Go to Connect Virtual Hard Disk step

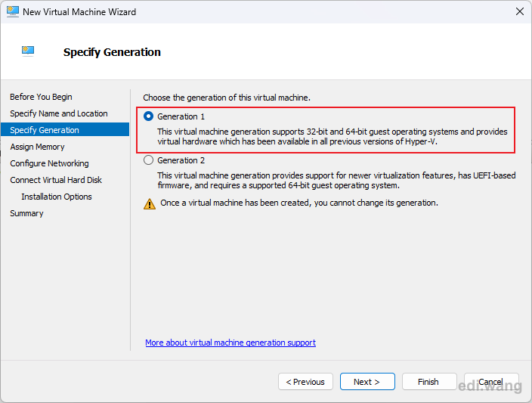56,180
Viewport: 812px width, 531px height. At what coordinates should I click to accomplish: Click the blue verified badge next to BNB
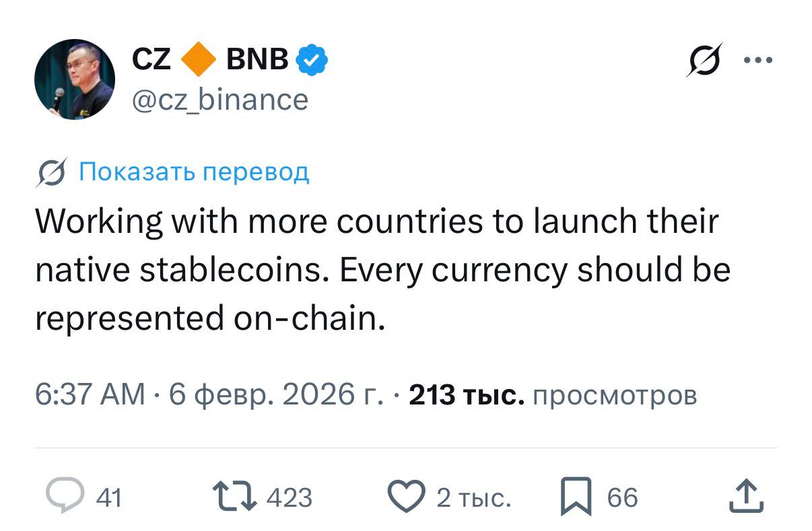click(x=311, y=59)
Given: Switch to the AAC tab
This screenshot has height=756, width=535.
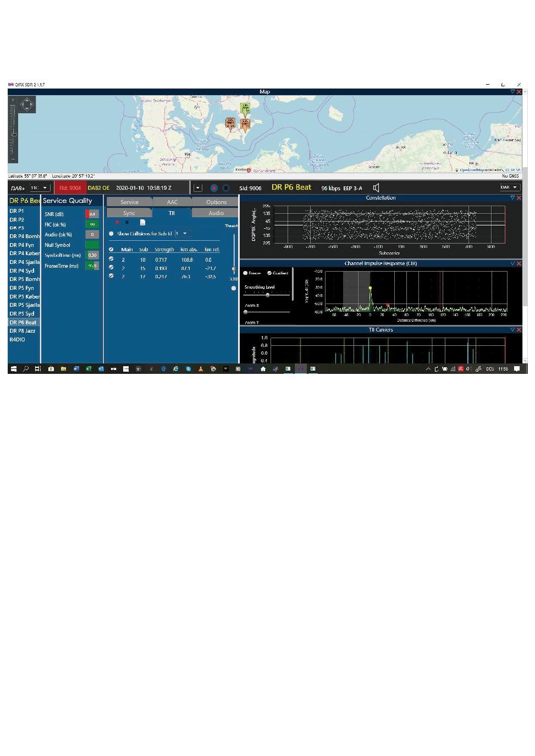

· · · · ·

REQUIRED ACTION —
In your copy, include every record word for word but no pictures.

RESULT BELOW —
Go to Connect Virtual Hard Disk step

56,180
Viewport: 812px width, 531px height. At what coordinates should I click to accomplish: Click the blue verified badge next to BNB
click(x=311, y=59)
Given: Switch to the AAC tab
This screenshot has height=756, width=535.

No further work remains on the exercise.